Mohon tunggu...
sudahsore.com
sudahsore.com Mohon Tunggu... Lainnya - Coram Deo

pembayar pajak, rakyat biasa...

Selanjutnya

Tutup

Kebijakan

Laporan Harta Kekayaan-Kenapa Takut Terbuka?

20 September 2022   13:08 Diperbarui: 20 September 2022   13:57 78
+
Laporkan Konten
Laporkan Akun
Kompasiana adalah platform blog. Konten ini menjadi tanggung jawab bloger dan tidak mewakili pandangan redaksi Kompas.
Lihat foto
Birokrasi. Sumber ilustrasi: KOMPAS.com/GARRY LOTULUNG

Sebagai pejabat publik, yang fasilitas dan penghasilannya dibayar oleh negara dari uang pajak yang dikumpulkan tentu ada konsekuensinya. Salah satunya adalah membuka kepada publik harta kekayaannya.
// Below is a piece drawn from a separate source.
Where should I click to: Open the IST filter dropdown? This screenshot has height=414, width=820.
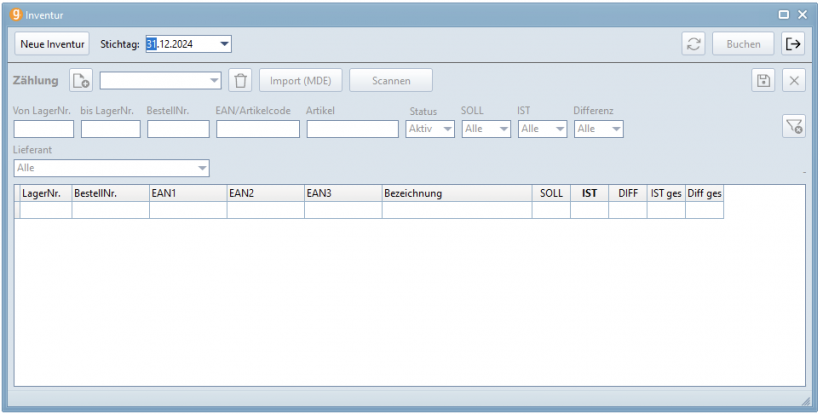(559, 129)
Laporan harta ini termasuk juga kekayaan pendampingnya-suami atau istri dan anak-anak yang masih dalam tanggungannya. Konsekuensi logis ini diatur dalam UU 28 tahun 1999 dan berlaku bukan untuk semua pegawai negeri, melainkan hanya untuk penyelenggara negara.

Siapa itu penyelenggara negara? kalau di tingkat pemerintah daerah kabupaten/kota, mereka adalah kepala daerah, sekda, kepala dinas dan anggota DPRD. Demikian juga untuk tingkat provinsi, gubernur, sekda, kepala dinas dan DPRD. Mereka ini wajib menyerahkan LHKPN selama masih belum pensiun setiap tahun sekali. Kalau di tingkat pusat, Menteri, dirjen dan sekjen plus para direktur atau disebut biasanya pejabat eselon 2. Direksi dan komisaris BUMN pun termasuk mereka yang wajib menyampaikan LHKPN setiap tahun. Anggota DPR tentu saja, seluruh hakim dan jaksa, demikian juga para penyidik pada lembaga aparat penegak hukum. Jadi spirit yang terkandung pada UU 28/1999 sebagai dasar bagi transparansi pejabat publik sudah sangat baik. 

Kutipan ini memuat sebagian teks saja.